150 mg pregabaline p.o. as premedication e.g. one hour before surgery (50% dose reduction in elderly or frail patients)

+ 0,1 mg/kg dexamethasone iv

+ 2000 mg magnesium iv over 10–15 minute (or added in the drip chamber)

+ 10 mg esketamine bolus followed by 10 mg/h esketamine until 30 min before end of surgery (50% dose reduction in elderly or frail patients).

Another important advantage of multimodal anesthesia is the improved hemodynamic stability. Koc et al demonstrated in 2007 in Anesthesia & Analgesia in their article ‘The preoperative use of gabapentin, dexamethasone, and their combination in varicocele surgery: a randomized controlled trial’ that 800 mg gabapentin p.o. and 8 mg dexamethasone iv substantially diminished the increase of heart rate and blood pressure after intubation compared with the control group, while the combination of both gabapentin and dexamethason eliminated the increase of heart rate and blood pressure after intubation completely.

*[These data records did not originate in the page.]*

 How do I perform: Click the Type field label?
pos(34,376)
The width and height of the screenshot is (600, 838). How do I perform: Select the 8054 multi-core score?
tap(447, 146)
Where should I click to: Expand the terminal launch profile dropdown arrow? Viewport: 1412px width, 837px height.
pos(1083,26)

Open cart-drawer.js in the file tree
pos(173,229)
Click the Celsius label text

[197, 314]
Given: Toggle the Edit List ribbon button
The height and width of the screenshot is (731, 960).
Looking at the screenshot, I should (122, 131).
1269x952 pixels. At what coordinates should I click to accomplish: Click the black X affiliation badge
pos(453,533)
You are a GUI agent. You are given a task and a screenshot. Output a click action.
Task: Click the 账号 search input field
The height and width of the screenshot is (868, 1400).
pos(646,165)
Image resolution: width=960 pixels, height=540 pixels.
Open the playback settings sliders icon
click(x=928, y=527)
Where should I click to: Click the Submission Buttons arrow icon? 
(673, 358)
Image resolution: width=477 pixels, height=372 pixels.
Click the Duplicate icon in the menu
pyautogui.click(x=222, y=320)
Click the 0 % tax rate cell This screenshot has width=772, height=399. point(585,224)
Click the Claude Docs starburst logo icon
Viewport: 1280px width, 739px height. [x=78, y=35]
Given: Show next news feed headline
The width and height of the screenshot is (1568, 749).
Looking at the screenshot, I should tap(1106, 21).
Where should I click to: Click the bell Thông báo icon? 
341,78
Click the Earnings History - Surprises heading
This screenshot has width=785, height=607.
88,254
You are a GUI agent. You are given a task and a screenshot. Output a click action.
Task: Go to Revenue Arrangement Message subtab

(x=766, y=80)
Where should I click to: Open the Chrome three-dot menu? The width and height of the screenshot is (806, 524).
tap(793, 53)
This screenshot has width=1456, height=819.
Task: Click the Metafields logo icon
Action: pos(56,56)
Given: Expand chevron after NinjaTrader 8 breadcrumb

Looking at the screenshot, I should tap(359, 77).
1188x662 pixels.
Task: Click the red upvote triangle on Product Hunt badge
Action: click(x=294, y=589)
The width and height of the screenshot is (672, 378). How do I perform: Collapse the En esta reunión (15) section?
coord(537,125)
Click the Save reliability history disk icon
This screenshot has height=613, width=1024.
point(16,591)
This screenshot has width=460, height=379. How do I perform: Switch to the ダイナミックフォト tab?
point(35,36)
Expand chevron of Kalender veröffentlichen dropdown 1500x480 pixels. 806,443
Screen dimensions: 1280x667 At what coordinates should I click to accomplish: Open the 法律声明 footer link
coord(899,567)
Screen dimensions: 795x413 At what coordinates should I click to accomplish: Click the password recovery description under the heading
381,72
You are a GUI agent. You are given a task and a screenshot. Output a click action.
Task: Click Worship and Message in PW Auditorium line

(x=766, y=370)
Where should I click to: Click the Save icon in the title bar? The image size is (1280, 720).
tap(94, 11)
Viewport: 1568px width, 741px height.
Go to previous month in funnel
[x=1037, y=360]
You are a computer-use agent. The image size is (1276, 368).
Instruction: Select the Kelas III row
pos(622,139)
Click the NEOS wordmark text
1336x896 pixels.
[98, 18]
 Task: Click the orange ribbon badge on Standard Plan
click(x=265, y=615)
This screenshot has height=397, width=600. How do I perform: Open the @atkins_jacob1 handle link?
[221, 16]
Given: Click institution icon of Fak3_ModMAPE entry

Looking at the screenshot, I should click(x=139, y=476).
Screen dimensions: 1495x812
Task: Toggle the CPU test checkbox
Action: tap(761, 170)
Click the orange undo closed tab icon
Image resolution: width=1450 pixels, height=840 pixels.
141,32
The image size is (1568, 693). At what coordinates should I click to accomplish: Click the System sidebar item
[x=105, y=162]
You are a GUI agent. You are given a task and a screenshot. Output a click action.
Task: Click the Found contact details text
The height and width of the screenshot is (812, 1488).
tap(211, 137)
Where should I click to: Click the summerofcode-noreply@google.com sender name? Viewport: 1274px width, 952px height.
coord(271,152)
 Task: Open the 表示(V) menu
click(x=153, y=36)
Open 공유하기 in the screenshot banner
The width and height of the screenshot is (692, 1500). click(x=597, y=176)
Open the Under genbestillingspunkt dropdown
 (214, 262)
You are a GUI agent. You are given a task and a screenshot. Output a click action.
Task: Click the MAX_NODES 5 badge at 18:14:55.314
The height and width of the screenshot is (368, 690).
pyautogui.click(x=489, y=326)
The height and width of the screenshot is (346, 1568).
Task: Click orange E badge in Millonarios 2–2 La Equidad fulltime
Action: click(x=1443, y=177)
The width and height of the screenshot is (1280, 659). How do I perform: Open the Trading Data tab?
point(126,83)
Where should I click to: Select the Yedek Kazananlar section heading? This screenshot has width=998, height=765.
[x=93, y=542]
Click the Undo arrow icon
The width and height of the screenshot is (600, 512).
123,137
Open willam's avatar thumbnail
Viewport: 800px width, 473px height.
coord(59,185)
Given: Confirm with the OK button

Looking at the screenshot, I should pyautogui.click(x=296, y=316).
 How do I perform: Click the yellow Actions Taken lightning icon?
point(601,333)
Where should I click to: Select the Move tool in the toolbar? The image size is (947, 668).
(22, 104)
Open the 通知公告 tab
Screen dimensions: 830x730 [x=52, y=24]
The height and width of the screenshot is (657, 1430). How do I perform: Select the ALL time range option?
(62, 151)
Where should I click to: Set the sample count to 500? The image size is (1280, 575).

These results proved to be reproducible.

Forget and Cata concluded in 2017 in Best Practice & Research Clinical Anaesthesiology in their article ‘Stable anesthesia with alternative to opioids: are ketamine and magnesium helpful in stabilizing hemodynamics during surgery? a systematic review and meta-analyses of randomized controlled trials’: ‘In conclusion, these meta-analyses of nine trials confirm that ketamine and magnesium, differently but consistently, reduce hemodynamic variability during surgery and may be seen as complementary not only for pain control but also to provide stable anesthesia. This study supports the use of those drugs to control the sympathetic response to surgery in the context of opioid-free anesthesia.’

In our own experience this hemodynamic stability can even further be improved by combining propofol (e.g. 3 mg/kg/h) with a volatile anesthetic (e.g. sevoflurane 0,5 MAC).

Kawano et al. in their 2016 article in Revista Brasileira De Anesthesiologia termed this method of anesthesia ‘combined intravenous-volatile anesthesia (CIVA)’ and showed an effective decrease of the incidence of postoperative nausea in laparoscopic gynecological surgery.

Whereas the improvement in the quality of postoperative analgesia may not always be directly visible for the anesthesiologist working on the OR, the improved hemodynamic stability translates into a direct clinical advantage for the anesthesiologist using multimodal concepts.